Au service secret de Sa Majesté le renseignement

Ancien rédacteur en chef de l’agence Belga, Paul Thomas signe L’Espionnage en Belgique, une passionnante chronique des guerres de l’ombre qui se déroulent depuis plus de soixante ans sur notre territoire.

En 1966, l’Alliance militaire atlantique implante son nouveau QG à Evere et le Shape (GQG des forces alliées en Europe) s’installe à Casteau, près de Mons. La Belgique se voit promue au rang de plaque tournante stratégique majeure, objet de toutes les convoitises, notamment pour les espions  » venus du froid « . Signe qui ne trompait pas, Mikhaïl Tsimbal, à l’époque chef de la section  » S  » du KGB, responsable du renseignement extérieur, avait multiplié, depuis la fin de 1965, ses  » visites  » à l’ambassade soviétique de l’avenue De Fré, à Uccle.  » A l’époque, explique Paul Thomas, les ambassades jouaient un rôle de clé de voûte dans le système de renseignement, c’est-à-dire d’espionnage, soviétique. Chacune disposait d’une pièce sécurisée, notamment contre les écoutes extérieures, où le « re- zident « (chef du réseau KGB opérant dans un pays donné) pouvait en toute tranquillité élaborer sa stratégie et donner ses instructions.  » On a pu estimer qu’entre un tiers et la moitié du personnel de l’ambassade, des délégations commerciales ou des consulats soviétiques, bénéficiant tous de l’immunité diplomatique, travaillaient en fait directement et principalement pour le KGB ou le GRU (service de renseignement militaire).

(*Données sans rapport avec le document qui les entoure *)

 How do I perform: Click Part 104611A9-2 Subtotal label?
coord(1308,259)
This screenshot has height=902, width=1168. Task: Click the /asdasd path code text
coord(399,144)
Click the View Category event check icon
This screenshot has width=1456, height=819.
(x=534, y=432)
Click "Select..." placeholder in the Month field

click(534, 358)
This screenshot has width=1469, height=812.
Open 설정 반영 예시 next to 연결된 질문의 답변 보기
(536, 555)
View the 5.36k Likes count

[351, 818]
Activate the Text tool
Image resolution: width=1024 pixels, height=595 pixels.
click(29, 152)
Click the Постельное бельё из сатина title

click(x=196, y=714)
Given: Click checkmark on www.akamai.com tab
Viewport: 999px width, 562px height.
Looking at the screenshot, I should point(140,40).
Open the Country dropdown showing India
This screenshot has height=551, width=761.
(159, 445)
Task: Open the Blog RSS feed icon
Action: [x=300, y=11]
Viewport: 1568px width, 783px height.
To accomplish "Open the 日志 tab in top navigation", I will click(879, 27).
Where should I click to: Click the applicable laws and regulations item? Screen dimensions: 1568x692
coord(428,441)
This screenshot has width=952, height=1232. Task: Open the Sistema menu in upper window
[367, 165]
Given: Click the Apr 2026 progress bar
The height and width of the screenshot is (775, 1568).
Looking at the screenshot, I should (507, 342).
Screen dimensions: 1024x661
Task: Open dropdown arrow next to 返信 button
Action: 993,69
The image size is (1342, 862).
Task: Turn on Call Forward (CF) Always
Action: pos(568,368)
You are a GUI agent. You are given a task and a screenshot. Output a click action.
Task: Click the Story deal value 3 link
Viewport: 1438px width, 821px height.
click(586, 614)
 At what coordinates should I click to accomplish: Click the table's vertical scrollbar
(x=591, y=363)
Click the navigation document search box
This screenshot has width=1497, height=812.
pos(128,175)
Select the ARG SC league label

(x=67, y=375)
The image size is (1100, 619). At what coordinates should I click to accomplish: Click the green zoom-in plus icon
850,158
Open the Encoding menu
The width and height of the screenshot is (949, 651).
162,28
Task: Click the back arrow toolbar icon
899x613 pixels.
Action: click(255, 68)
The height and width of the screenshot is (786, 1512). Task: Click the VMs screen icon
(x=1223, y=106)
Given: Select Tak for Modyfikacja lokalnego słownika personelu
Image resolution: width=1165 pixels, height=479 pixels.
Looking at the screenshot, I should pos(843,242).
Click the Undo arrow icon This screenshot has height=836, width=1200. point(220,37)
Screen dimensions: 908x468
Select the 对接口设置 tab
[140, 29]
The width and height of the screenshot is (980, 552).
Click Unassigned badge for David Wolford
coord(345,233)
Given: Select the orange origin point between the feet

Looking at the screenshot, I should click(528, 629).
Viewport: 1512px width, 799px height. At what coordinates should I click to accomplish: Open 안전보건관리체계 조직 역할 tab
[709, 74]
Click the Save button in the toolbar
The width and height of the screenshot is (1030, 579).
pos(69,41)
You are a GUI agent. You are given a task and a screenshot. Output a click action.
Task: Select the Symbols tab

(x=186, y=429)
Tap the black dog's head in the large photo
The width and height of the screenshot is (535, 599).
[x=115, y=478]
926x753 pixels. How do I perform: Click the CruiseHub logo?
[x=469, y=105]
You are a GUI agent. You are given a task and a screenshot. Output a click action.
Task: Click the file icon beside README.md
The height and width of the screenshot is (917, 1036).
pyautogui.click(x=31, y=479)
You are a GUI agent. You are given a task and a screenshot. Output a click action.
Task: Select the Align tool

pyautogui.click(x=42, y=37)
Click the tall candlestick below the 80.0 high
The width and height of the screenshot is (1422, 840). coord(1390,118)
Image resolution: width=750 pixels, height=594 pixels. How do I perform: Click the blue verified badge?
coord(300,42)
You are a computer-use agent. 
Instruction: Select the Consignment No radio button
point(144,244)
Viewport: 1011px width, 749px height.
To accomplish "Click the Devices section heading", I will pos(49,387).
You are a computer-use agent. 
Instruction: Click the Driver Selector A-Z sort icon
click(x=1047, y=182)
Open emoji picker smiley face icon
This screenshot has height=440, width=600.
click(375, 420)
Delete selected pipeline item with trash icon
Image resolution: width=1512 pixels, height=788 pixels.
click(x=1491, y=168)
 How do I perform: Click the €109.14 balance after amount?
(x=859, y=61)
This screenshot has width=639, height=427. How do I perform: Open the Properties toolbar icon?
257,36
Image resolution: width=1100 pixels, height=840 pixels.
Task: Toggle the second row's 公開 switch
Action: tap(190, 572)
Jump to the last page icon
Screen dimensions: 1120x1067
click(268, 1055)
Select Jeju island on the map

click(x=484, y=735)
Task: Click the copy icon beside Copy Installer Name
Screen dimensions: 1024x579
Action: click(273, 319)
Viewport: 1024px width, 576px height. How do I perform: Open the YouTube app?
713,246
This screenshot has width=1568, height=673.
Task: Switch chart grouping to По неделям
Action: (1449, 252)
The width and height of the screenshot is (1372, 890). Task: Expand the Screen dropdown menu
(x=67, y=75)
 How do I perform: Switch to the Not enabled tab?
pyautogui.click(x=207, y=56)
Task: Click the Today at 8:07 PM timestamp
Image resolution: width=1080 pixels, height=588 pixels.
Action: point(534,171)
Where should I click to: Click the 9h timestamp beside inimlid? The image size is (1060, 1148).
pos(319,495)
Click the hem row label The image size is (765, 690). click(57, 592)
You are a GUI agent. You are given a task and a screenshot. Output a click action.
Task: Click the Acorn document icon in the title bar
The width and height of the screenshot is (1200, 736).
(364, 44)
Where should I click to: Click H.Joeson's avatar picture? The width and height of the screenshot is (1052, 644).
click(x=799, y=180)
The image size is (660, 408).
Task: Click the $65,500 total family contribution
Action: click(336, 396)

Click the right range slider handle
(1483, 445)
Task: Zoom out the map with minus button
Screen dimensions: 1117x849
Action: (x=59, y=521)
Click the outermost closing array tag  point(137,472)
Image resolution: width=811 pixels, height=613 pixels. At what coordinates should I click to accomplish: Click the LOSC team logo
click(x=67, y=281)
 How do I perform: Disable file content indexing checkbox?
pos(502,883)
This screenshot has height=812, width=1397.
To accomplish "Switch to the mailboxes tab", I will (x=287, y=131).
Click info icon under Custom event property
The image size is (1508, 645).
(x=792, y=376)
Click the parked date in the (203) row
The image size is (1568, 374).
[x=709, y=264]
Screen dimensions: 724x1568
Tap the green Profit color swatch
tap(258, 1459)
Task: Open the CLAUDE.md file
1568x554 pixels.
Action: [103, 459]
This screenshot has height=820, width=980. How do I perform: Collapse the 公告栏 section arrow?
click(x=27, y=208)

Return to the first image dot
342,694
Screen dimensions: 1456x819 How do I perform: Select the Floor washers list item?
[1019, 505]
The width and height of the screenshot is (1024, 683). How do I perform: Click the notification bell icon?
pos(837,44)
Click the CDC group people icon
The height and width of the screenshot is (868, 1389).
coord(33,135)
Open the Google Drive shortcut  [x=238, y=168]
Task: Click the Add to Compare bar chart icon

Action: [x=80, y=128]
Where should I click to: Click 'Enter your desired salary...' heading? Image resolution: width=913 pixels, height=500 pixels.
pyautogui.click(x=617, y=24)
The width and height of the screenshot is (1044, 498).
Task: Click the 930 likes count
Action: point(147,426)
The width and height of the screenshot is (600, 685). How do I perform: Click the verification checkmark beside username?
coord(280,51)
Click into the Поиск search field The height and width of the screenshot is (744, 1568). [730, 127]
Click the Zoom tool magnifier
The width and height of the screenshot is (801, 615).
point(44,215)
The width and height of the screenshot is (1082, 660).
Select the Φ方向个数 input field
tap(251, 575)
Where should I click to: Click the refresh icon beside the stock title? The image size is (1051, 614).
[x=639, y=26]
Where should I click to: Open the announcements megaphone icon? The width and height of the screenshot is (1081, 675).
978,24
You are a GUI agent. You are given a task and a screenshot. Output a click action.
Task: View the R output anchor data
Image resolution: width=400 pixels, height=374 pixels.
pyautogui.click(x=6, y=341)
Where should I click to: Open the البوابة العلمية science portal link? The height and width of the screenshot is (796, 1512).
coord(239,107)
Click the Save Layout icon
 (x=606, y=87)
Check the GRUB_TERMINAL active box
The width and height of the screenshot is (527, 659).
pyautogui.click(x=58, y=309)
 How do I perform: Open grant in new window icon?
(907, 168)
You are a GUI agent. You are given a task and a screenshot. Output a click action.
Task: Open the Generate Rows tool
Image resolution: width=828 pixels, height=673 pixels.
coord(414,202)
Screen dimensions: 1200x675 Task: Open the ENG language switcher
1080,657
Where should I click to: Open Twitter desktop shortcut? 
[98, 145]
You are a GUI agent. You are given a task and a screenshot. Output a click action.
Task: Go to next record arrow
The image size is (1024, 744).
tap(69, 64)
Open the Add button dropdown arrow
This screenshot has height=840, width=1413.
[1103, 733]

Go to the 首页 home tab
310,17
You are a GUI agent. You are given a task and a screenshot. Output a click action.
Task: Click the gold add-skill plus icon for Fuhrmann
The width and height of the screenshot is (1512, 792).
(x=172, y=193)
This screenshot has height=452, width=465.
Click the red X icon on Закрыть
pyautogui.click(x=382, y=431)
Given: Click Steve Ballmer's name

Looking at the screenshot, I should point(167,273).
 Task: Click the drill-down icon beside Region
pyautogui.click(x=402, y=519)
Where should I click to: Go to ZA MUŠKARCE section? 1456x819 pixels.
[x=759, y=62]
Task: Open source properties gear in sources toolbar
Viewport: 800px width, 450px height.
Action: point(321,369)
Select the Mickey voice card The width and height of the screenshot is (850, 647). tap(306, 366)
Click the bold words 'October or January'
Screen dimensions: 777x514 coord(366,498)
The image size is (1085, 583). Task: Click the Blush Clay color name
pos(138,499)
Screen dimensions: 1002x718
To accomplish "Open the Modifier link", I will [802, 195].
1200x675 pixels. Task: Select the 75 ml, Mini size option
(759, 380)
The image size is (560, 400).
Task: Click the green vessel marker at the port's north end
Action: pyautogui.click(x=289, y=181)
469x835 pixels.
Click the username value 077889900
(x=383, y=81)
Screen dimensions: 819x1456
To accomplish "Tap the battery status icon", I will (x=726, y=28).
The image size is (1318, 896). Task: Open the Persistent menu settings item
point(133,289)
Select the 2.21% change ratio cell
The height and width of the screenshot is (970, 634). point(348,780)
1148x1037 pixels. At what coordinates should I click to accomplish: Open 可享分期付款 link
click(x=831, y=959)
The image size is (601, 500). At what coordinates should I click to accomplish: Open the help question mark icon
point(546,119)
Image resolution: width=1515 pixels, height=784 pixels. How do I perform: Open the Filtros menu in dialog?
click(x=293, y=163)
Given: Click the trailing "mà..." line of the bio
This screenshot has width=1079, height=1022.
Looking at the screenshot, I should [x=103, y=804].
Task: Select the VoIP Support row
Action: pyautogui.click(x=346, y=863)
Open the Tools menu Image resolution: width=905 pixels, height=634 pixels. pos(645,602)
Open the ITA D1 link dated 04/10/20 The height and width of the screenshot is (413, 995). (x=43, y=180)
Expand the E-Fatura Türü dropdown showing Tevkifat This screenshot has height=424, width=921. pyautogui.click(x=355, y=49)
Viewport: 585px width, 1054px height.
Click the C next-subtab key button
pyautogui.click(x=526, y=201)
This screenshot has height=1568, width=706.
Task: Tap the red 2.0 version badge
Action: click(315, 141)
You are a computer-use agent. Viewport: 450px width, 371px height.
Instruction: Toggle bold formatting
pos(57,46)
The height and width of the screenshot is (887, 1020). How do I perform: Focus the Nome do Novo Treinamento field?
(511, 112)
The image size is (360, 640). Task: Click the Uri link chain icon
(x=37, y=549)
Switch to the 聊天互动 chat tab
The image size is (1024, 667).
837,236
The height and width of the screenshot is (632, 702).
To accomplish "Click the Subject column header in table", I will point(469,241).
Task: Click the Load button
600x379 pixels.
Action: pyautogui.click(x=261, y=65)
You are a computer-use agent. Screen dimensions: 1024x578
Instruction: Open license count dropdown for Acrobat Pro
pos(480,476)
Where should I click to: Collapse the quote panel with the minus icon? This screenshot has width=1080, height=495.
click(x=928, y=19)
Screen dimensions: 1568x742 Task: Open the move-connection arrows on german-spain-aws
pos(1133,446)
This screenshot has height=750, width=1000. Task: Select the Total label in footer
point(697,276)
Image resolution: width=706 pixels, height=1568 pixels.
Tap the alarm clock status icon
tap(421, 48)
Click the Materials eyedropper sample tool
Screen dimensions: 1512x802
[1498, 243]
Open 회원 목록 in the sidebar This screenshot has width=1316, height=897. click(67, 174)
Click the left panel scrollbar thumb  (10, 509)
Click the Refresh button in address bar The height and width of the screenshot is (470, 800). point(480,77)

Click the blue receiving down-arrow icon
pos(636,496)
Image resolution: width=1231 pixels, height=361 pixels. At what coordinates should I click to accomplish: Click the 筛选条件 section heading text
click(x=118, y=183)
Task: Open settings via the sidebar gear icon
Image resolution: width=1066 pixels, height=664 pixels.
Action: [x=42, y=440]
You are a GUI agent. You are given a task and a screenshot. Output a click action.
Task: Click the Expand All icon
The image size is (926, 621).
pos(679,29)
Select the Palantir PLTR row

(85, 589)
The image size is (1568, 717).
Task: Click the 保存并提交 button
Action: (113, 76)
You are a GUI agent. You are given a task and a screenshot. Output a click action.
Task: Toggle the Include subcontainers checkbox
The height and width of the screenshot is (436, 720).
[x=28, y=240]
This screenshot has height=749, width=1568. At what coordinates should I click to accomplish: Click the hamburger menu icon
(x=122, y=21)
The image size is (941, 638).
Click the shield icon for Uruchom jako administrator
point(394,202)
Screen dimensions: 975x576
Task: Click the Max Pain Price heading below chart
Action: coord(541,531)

Parmi les grandes affaires, le cas Nahit Imre, haut fonctionnaire turc travaillant au siège de l’Otan : en 1968, il est pris la main dans le sac, en train de photographier des documents top secret relatifs aux infrastructures de l’Alliance, qu’il s’apprêtait à remettre à des contacts soviétiques.  » Ce qui avait mis la puce à l’oreille, précise Paul Thomas, c’étaient notamment ses longues heures supplémentaires, en dépit d’une charge de travail qui ne le justifiait nullement. « 

Dans leur guerre de l’ombre, nos services de renseignement ont fréquemment bénéficié d’informations révélées par des transfuges désireux de refaire leur vie à l’Ouest. Pour Paul Thomas,  » le cas Igor Tcherpinski, diplomate soviétique en poste à Bruxelles qui décida de faire le grand saut en avril 1990, paraît emblématique. S’étant mis sous la protection de l’ambassade des Etats-Unis et « débriefé » par la CIA, il livra une impressionnante liste de personnes s’étant adonnées à des activités d’espionnage pour le compte de l’URSS. Cette « liste Tcherpinski » permit, entre autres, de démasquer un membre du cabinet de Jacques Delors, alors président de la Commission européenne.  » L’indélicat fut renvoyé sur-le-champ et livré aux bons soins de la DST française.

Avec l’effondrement du bloc communiste, début des années 1990, l’espionnage prend de nouvelles formes, comme le  » hacking  » ou le piratage de données informatiques sensibles, sur le plan économique, militaire et technologique avant tout. Face à ces menaces, nos services de sécurité sont-ils suffisamment armés ? Selon Paul Thomas,  » la réponse est loin d’être évidente. De façon récurrente, le comité R insiste dans ses rapports sur la nécessité de doter nos services de l’ensemble des moyens humains et technologiques pour faire front efficacement, notamment dans le domaine sensible de la sécurisation de l’information « . La partie semble loin d’être terminée.

L’Espionnage en Belgique (de la guerre froide à aujourd’hui), par Paul Thomas, Jourdan Editions, 264 p.